What's the best way to achieve something like code folding, or the type of cycling that org-mode uses. What would be the best solution in elisp to create this type of behavior?

I'm sorry I was not clear. I want to program something in elisp that does things very similar to code folding, or actually most like org-mode with the hierarchy that can be expanded. I am wondering the best way to achieve this effect. I think I have heard emacs overlays are a good solution, but I don't know.
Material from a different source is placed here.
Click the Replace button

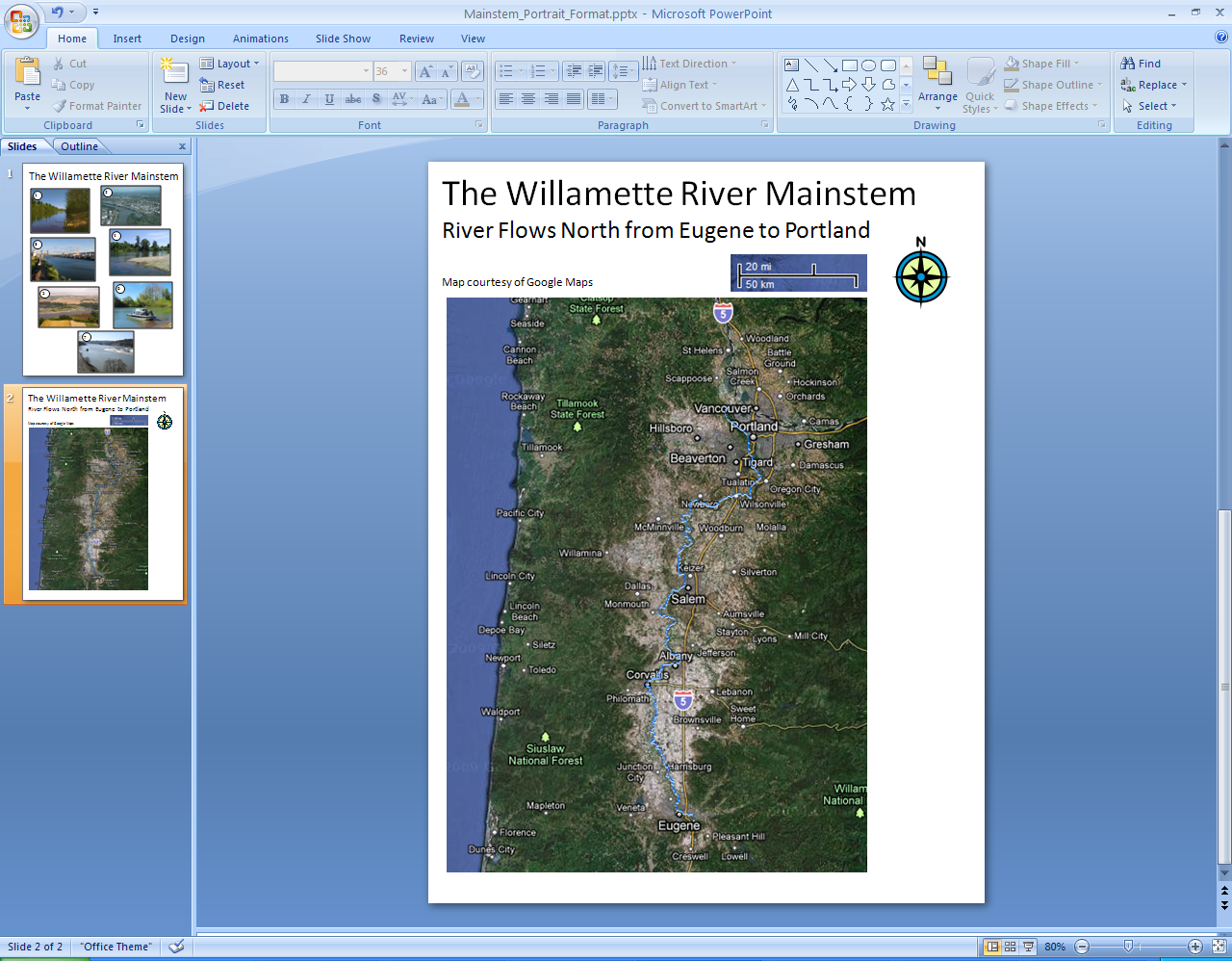(1155, 85)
As far as folding I just use the builtin set-selective-display


Thanks for the answers but I think I am asking the wrong question so let me try to be more clear on what I am trying to do. I would like to create the following

When you put your point on a function and call this elisp function it will put the function definition from wherever it is (I am thinking of just using find-tag for this) and unfold it in the current buffer. The idea is if you have to jump to a different buffer to read the function definition I feel like it's a context switch to another file. So I would like it to behave like code folding only it pulls in code external from the buffer. This presents some problems as it can not actually paste the code into the buffer or if someone saves it will save the pulled in code. So I am wondering if there is a way to create an area inside a buffer that is also not part of the buffer. I think that makes sense.

Best Solution

Folding is generally unnecessary with emacs, as it has tools that explicitly implement the actions people do manually when folding code.

Most people have good success with simple incremental searches. See "foo" mentioned somewhere? Type C-sfoo, find the definition, press enter, read it, and then press C-x C-x to go back to where you were. Simple and very useful.
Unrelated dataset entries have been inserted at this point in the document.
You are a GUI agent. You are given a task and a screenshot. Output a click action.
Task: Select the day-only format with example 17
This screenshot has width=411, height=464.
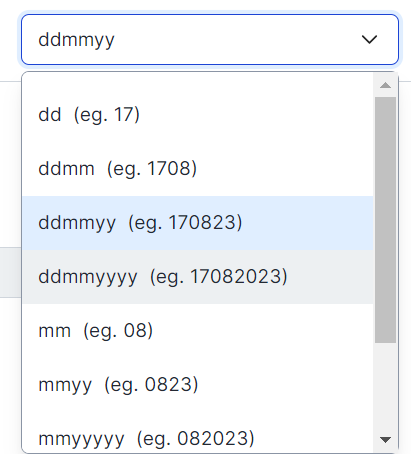[198, 115]
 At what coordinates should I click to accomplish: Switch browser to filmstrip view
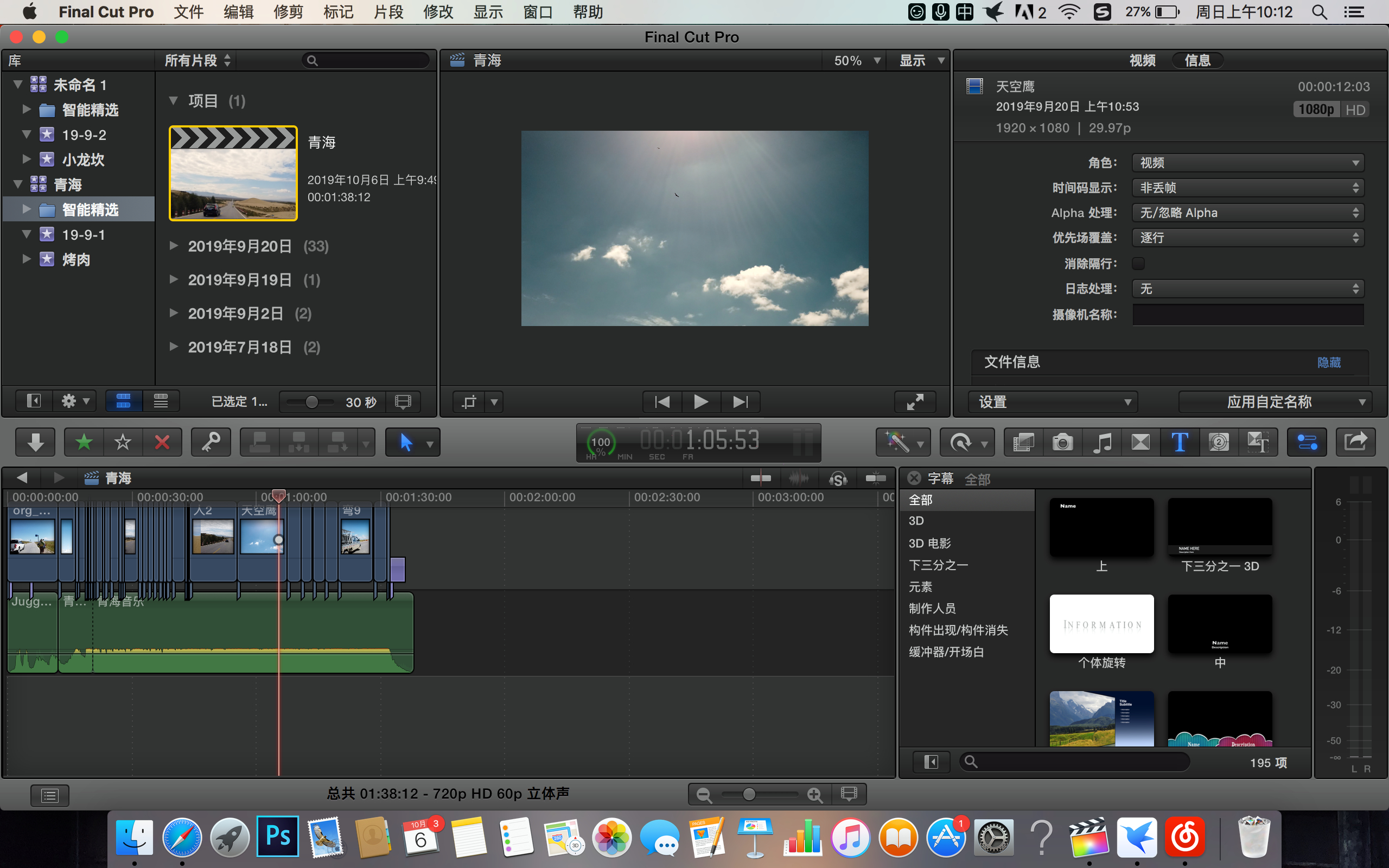coord(123,401)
Most modes support imenu. M-ximenu will let you jump to a function definition (etc.) by name. You can also bind it to a mouse click to get a menu of functions (or add it to the menubar; see the Info page for more detail). It provides data for which-function-mode, which will let you see which function you are currently inside in the modeline. (Why are your functions this long, though?)

There is also speedbar, which displays the imenu information (and other things) graphically.
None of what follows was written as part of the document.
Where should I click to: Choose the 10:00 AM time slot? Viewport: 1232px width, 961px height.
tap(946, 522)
If you want to get an overview of your file, try M-xoccur". Given a regex, it will create a new buffer with each match in the current buffer. You can search for "(defun" to get an overview of the functions the current file implements. Clicking on the result will move you to that position in the file.

So anyway, think about what you really want to achieve, and Emacs probably implements that. Don't fight with imperfect tools that make you fold and unfold things constantly.